Il sogno, allora, è la chiave di accesso privilegiata per comprendere la complessa e articolata psicologia amorosa di Salinas, che si esplica naturalmente, istintivamente, pulsionalmente, attraverso il dire poetico e la scrittura epistolare. In una lettera del 12 febbraio 1934, quando la relazione con Katherine è ancora solida e idilliaca, Salinas, in treno, di ritorno da Malaga, si riferisce al sogno, con queste parole: “Un sogno, che non ha di chi sognare, è solo un sogno, incompleto, la metà della vita. Ma quando qualcuno ci ama, tanto da farci sognare in esso, quello diventa completo. Tu mi hai amato, affinché io sognassi in te, perché tu sognassi in me. Ed ecco perché oggi, questo pomeriggio, il mio sogno dell’anima è stato perfetto. Grazie, vita, per aver lasciato che ti sognassi e mi sognassi, e sognassi la vita in noi fatta carne, sognata da un uomo e una donna che si amano, sognandosi”[14].

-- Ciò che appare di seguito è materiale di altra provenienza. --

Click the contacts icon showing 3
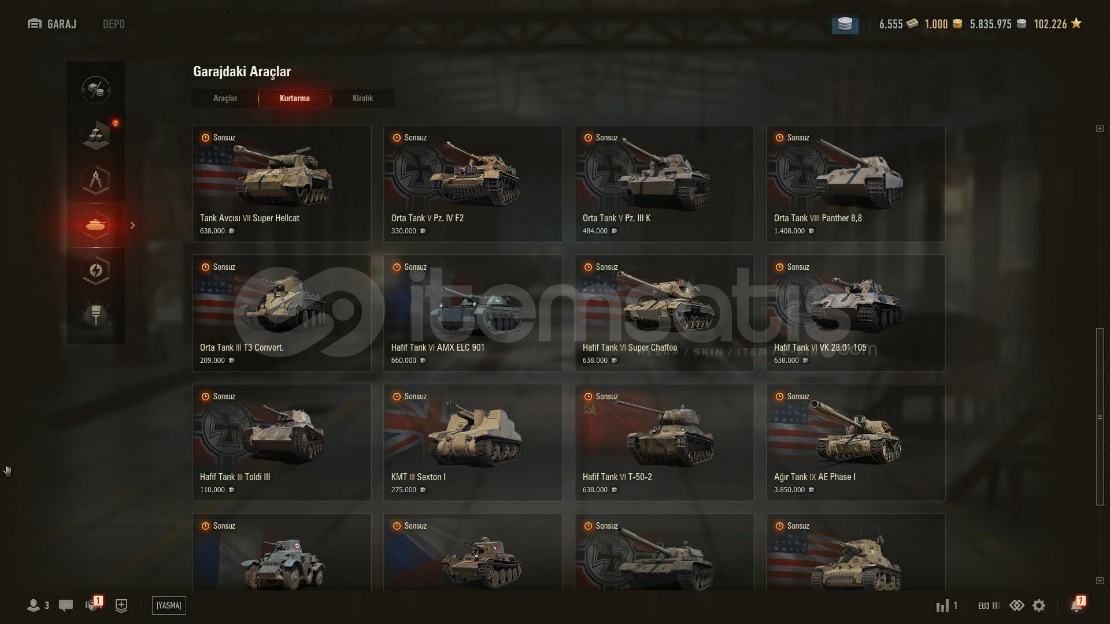1110x624 pixels. pos(38,606)
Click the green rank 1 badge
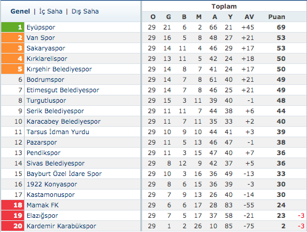This screenshot has width=307, height=232. tap(13, 27)
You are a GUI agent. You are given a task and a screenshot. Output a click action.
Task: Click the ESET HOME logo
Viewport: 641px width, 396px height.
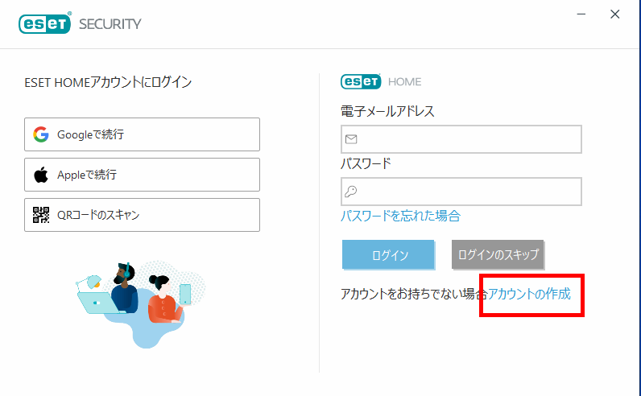coord(381,81)
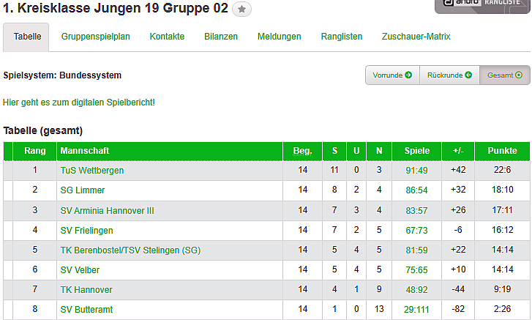Open the Ranglisten tab
Screen dimensions: 532x320
(x=342, y=37)
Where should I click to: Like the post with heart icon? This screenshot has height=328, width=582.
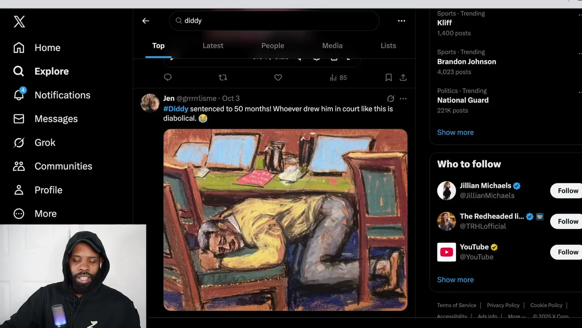(x=278, y=77)
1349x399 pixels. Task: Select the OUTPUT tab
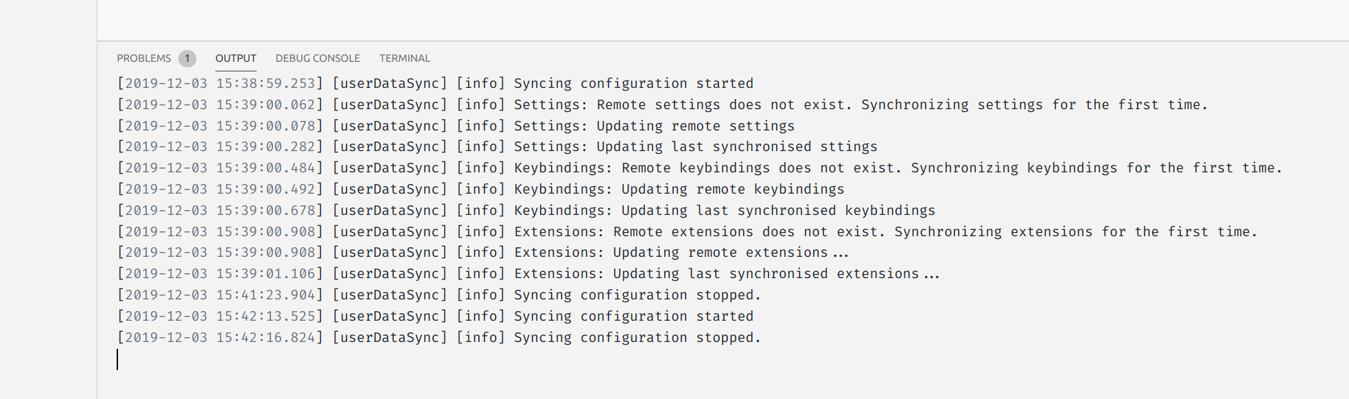click(x=235, y=58)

L’amore per Salinas è dunque un sogno che non finisce mai: un sogno perenne, perpetuo, immortale, imperituro, che si nutre avidamente dell’immaginazione e del desiderio. Se corrisposto, è un sogno “reale”, che dona beatitudine ed ebbrezza nell’anima, la pienezza della vita, nella relazione con l’altro, nella fusione miracolosa di due individualità. Se non è corrisposto, o non è più corrisposto, è un sogno “irreale”, “immaginifico”, che la coscienza scissa, lesionata, frantumata, s’inventa per non sprofondare nella palude della propria solipsistica ipseità, della propria glaciale iità, ossia è l’ultimo appiglio, al quale disperatamente aggrapparsi, per lenire, per quel poco che vale, la ferita lancinante di un’aberrante solitudine esistenziale e simulare, a sé e al mondo, di non essere ancora morti, di possedere ancora il privilegio atavico delle lacrime, trattenute a stento negli occhi.

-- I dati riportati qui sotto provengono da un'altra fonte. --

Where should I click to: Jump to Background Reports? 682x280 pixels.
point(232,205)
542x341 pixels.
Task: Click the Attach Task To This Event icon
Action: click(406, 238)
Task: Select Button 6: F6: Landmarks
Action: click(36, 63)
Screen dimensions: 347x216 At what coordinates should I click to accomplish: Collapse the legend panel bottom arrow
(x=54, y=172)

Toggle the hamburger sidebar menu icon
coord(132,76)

[1] G. de Nerval, Il sogno e la vita, a cura di F. Calamandrei, Einaudi, Torino 1943, p. 101.
[2] J. Bousquet, Le Bréviaire bleu, Rougerie, Mortemart 1977, p. 15.
[3] L. Spitzer, El conceptismo interior de Pedro Salinas, Revista Hispánica Moderna, Año 7, No. 1/2 (Jan. – Apr., 1941), pp. 33-69.
[4] A. Del Río, Historia de la literatura española. Desde 1700 hasta nuestros días, Barcelona 1948, vol. II, p. 502.
[5] P. Salinas, La voce a te dovuta, a cura di E. Scoles, Einaudi, Torino 1979, XIV, p. 49.
[6] Id., Ragioni d’amore, a cura di V. Nardoni, Passigli Editori, Firenze 2006, p. 27, v. 18.
[7] Id., La voce a te dovuta, cit., V, pp. 15 e 17.
[8] Id., Cartas a Katherine Whitmore (1932-1947), Edición y prólogo de E. Bou, Tusquets Editores, Barcelona 2002, p. 41. Per un inquadramento della relazione tra Pedro Salinas e Katherine Whitmore si rinvia a: J. Cross Newman, Pedro Salinas y su circunstancia. Biografía, traduccion de R. Cifuentes, Páginas de Espuma, Madrid 2004, pp. 223-249; Ruth Katz Crispin, “¡Qué verdad revelada!”: The Poet and the Absent Beloved of Pedro Salinas’ “La voz a ti debida”, “Razón de amor” and “Largo lamento”, Revista Hispánica Moderna, Jun., 2001, Año 54, No. 1 (Jun., 2001), University of Pennsylvania Press, pp. 108-125; C.E. Peragón López, Algunas notas sobre la proyección literaria en el epistolario de Pedro Salinas a Katherine Whitmore, Revista de Literatura, LXVI, 132 (2004), pp. 465-484; Montserrat Escartín Gual, Pedro Salinas, una vida de novela, Ediciones Cátedra, Madrid 2019, pp. 123-226.
[9] P. Salinas, La voce a te dovuta, cit., XII, p. 41, v. 3.
[10] J.-P. Sartre, L’essere e il nulla, tr. it. di G. del Bo, il Saggiatore, Milano 1997, p. 421.
[11] P. Salinas, La voce a te dovuta, cit., XLV, pp. 143 e 145.
[12] Id., Il corpo, favoloso. Lungo lamento, a cura di V. Nardoni, Passigli Editori, Firenze 2015, p. 83.
[13] Ivi, p. 187.
[14] Id., Cartas a Katherine Whitmore (1932-1947), cit., p. 245.